[Rows for locating text and elements]
◇ ◇ ◇ ◇

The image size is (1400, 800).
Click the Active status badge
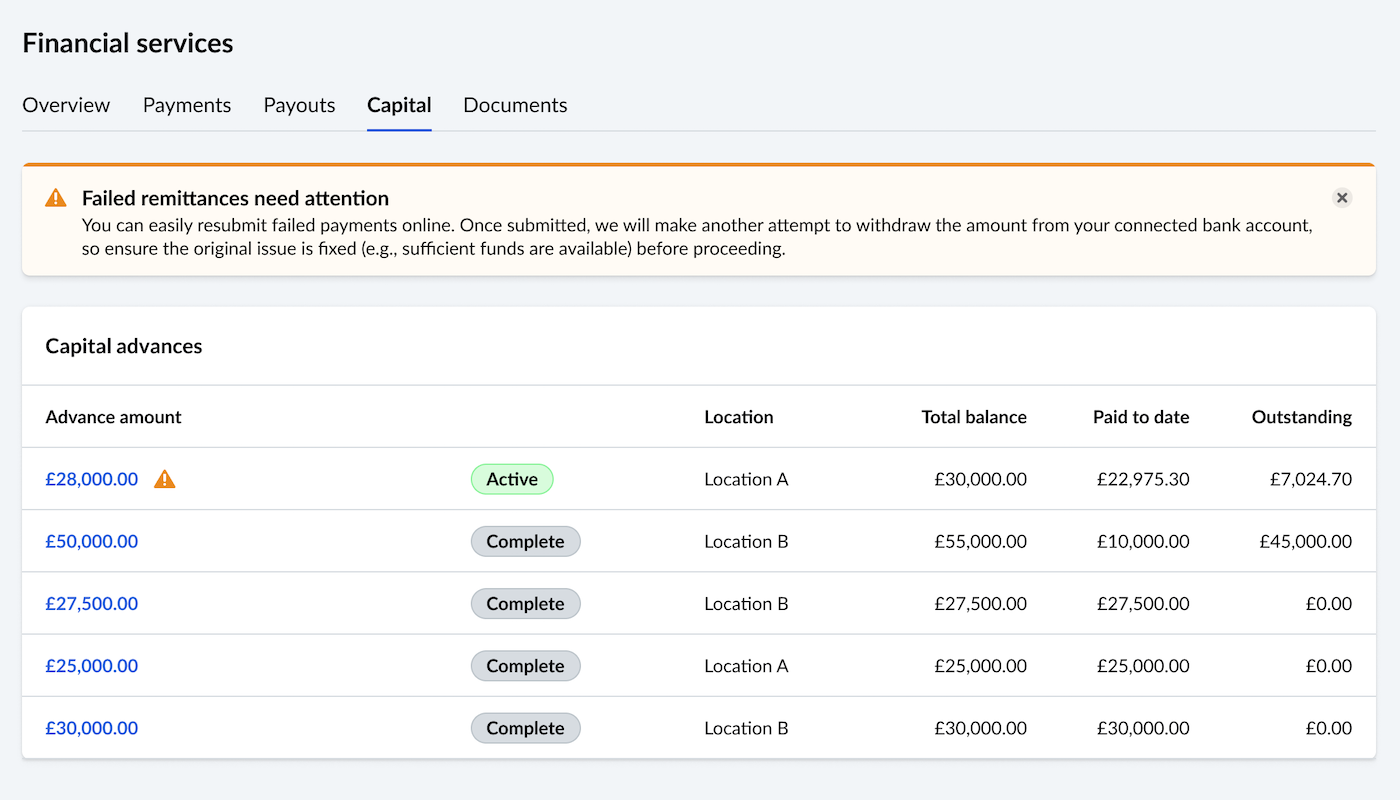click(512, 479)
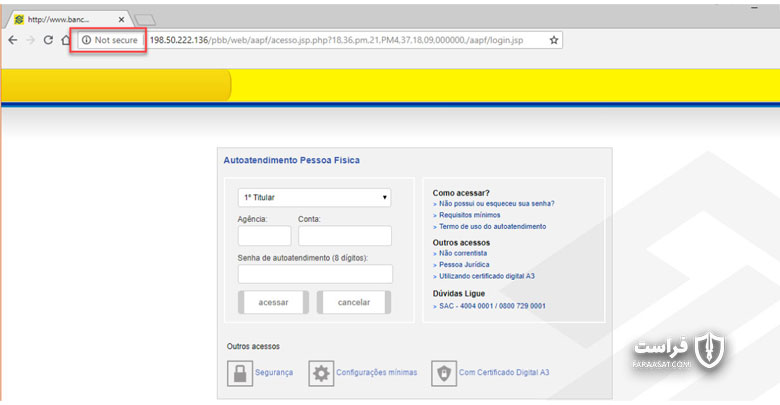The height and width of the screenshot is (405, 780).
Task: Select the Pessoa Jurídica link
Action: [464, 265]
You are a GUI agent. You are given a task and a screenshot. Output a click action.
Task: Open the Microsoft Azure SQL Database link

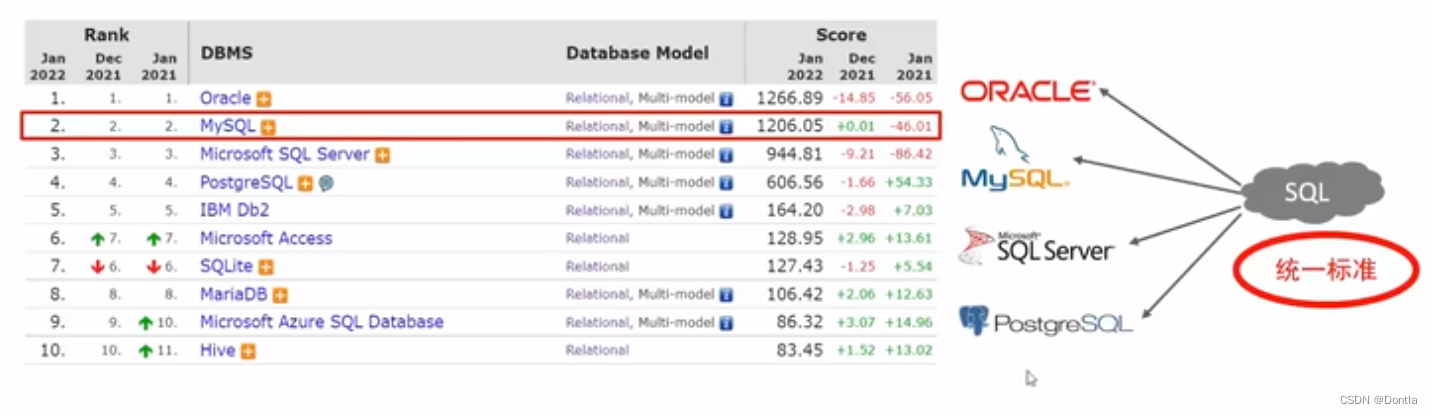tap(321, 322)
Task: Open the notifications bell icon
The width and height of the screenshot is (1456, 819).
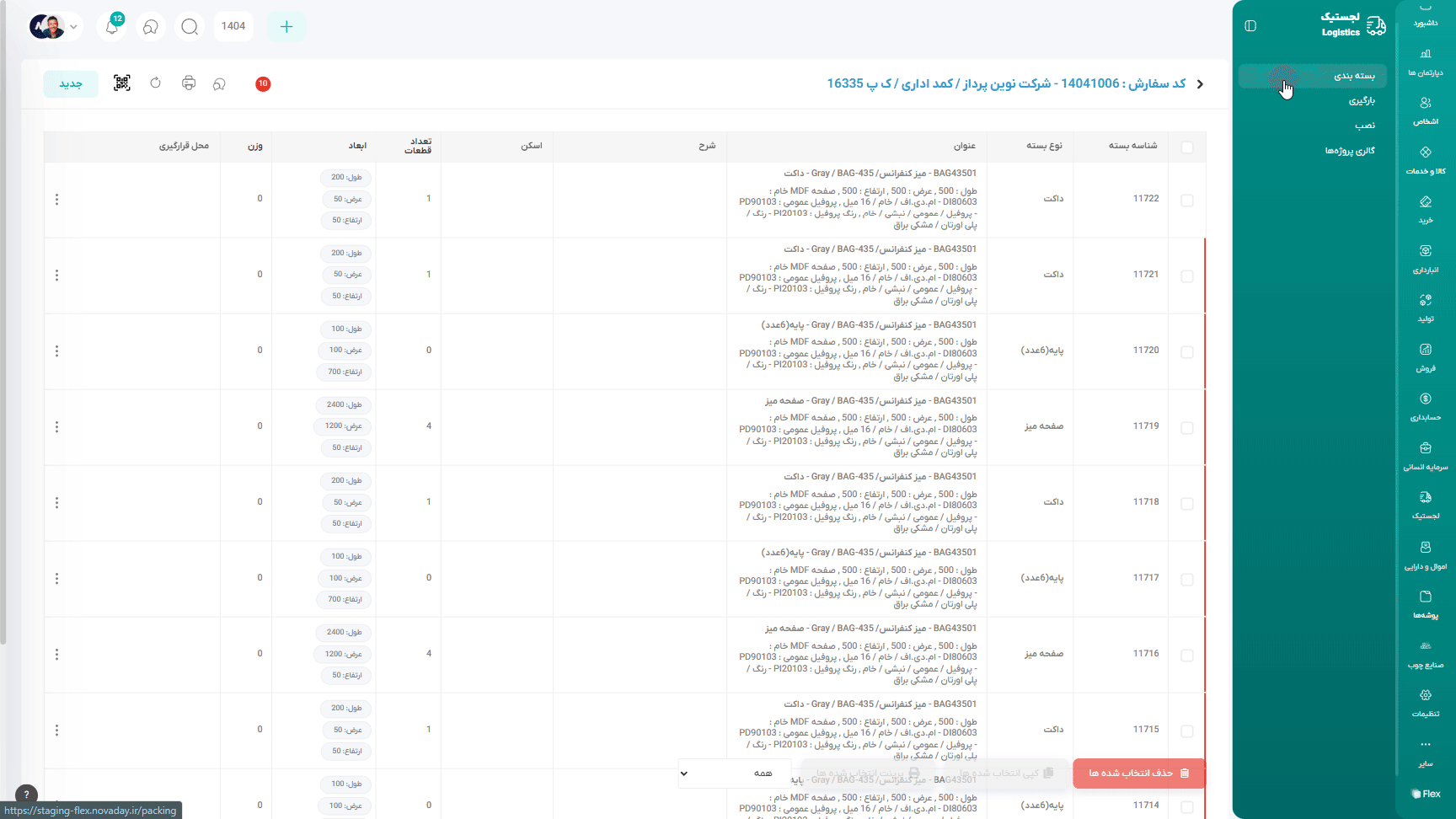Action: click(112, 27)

◇ ◇ ◇ ◇

WORK INSTRUCTIONS -
Write out every one of the rows above word for word, leaving out the pictures.

RESPONSE TO THIS TASK -
The image size is (1400, 800).
Click the Active status badge
click(512, 479)
The height and width of the screenshot is (405, 780).
Task: Select the Pessoa Jurídica link
Action: [464, 265]
You are a GUI agent. You are given a task and a screenshot. Output a click action.
Task: Open the Microsoft Azure SQL Database link

tap(321, 322)
Task: Open the notifications bell icon
The width and height of the screenshot is (1456, 819).
Action: click(112, 27)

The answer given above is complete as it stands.